> [Activity]
Each line in the data holding "sách" should be listed.

> [Data]
━━━━━━━━━━

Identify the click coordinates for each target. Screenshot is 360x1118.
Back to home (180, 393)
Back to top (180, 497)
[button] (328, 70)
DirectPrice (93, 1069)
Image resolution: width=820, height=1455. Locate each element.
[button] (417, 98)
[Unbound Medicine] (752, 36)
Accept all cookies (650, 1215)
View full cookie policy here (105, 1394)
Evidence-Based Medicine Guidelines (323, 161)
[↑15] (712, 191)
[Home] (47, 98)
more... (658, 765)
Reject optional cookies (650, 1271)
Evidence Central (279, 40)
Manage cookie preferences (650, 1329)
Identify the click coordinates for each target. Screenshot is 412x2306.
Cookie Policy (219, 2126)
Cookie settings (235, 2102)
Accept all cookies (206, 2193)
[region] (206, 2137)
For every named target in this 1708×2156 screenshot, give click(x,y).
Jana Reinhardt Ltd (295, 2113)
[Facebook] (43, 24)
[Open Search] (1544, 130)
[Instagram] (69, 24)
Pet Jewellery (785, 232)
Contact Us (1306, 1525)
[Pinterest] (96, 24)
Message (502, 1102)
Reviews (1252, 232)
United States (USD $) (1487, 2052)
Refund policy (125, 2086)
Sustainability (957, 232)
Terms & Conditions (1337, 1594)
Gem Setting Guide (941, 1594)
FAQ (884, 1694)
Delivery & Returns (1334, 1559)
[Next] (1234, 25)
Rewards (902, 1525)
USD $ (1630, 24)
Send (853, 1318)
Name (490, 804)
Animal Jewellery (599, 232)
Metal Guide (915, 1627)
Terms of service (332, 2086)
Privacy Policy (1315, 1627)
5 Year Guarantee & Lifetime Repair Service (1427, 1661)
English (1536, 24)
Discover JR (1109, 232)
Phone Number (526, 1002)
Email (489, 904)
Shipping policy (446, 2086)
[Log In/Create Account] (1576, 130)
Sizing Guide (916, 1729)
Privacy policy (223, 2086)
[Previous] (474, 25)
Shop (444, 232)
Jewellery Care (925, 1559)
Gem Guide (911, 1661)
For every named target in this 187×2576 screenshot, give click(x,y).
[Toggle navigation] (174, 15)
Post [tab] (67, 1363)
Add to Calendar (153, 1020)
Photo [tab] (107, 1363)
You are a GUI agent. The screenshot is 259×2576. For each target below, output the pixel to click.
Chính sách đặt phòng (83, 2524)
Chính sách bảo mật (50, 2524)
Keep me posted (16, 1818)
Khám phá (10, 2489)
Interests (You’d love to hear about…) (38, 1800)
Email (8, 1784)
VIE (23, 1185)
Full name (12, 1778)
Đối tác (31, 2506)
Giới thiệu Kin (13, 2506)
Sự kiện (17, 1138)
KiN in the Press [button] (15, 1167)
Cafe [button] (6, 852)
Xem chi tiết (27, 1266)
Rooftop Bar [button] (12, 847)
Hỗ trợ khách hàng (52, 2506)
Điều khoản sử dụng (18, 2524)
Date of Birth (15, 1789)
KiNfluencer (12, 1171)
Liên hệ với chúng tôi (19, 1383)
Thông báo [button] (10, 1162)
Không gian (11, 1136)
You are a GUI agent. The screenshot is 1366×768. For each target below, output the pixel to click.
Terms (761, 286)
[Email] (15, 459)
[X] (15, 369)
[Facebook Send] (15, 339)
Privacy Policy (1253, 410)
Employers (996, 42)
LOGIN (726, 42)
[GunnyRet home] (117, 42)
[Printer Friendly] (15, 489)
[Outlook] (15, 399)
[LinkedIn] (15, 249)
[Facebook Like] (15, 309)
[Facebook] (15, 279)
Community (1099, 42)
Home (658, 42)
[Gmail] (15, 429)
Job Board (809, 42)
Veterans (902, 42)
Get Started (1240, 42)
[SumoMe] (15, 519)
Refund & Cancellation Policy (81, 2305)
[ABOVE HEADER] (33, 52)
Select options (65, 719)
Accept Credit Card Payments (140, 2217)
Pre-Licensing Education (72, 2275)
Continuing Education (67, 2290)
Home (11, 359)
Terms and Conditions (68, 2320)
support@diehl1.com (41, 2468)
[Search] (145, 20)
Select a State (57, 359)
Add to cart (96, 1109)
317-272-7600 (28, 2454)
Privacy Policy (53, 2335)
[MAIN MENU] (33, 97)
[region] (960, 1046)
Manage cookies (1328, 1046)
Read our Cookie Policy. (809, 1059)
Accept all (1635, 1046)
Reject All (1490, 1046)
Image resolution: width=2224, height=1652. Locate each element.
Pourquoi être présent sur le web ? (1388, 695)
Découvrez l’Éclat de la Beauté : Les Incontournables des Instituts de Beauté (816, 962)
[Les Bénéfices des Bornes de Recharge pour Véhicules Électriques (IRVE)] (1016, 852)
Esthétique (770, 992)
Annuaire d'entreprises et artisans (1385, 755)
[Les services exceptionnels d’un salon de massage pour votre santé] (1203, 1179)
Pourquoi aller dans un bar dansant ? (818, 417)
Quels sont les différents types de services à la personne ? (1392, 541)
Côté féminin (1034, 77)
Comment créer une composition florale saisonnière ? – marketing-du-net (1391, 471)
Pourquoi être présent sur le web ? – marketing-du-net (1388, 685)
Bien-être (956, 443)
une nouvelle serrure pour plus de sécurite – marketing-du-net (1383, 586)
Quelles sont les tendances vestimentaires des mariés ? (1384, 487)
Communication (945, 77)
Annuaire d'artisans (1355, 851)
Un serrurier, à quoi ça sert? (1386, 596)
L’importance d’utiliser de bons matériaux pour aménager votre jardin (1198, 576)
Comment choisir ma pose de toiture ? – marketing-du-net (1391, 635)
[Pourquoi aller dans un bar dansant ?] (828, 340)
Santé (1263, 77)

━━━━━━━━━━

> [Solution for this exercise]
Chính sách đặt phòng (83, 2524)
Chính sách bảo mật (50, 2524)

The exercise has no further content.